EXERCISE DESCRIPTION =>
Duplicate the full listing below line for line, with no changes.

EXCERPTED RECORDS =>
•••••

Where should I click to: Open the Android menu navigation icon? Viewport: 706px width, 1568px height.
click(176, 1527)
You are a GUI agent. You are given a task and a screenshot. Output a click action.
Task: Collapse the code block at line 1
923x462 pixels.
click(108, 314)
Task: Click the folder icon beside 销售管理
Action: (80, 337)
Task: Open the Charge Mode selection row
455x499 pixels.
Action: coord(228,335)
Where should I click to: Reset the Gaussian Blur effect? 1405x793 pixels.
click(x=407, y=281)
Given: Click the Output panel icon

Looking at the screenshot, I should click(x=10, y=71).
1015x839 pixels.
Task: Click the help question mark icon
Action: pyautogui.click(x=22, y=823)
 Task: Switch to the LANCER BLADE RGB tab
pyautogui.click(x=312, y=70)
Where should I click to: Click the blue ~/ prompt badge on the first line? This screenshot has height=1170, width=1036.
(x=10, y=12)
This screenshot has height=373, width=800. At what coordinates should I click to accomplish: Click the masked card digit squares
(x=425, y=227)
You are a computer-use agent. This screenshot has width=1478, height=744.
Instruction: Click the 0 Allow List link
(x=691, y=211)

•••••

WORKED SOLUTION =>
Where should I click to: Open the Android menu navigation icon? Viewport: 706px width, 1568px height.
click(176, 1527)
You are a GUI agent. You are given a task and a screenshot. Output a click action.
Task: Collapse the code block at line 1
923x462 pixels.
click(108, 314)
Task: Click the folder icon beside 销售管理
Action: (80, 337)
Task: Open the Charge Mode selection row
455x499 pixels.
Action: coord(228,335)
Where should I click to: Reset the Gaussian Blur effect? 1405x793 pixels.
click(x=407, y=281)
Given: Click the Output panel icon

Looking at the screenshot, I should click(x=10, y=71).
1015x839 pixels.
Task: Click the help question mark icon
Action: pyautogui.click(x=22, y=823)
 Task: Switch to the LANCER BLADE RGB tab
pyautogui.click(x=312, y=70)
Where should I click to: Click the blue ~/ prompt badge on the first line? This screenshot has height=1170, width=1036.
(x=10, y=12)
This screenshot has height=373, width=800. At what coordinates should I click to accomplish: Click the masked card digit squares
(x=425, y=227)
You are a computer-use agent. This screenshot has width=1478, height=744.
Instruction: Click the 0 Allow List link
(x=691, y=211)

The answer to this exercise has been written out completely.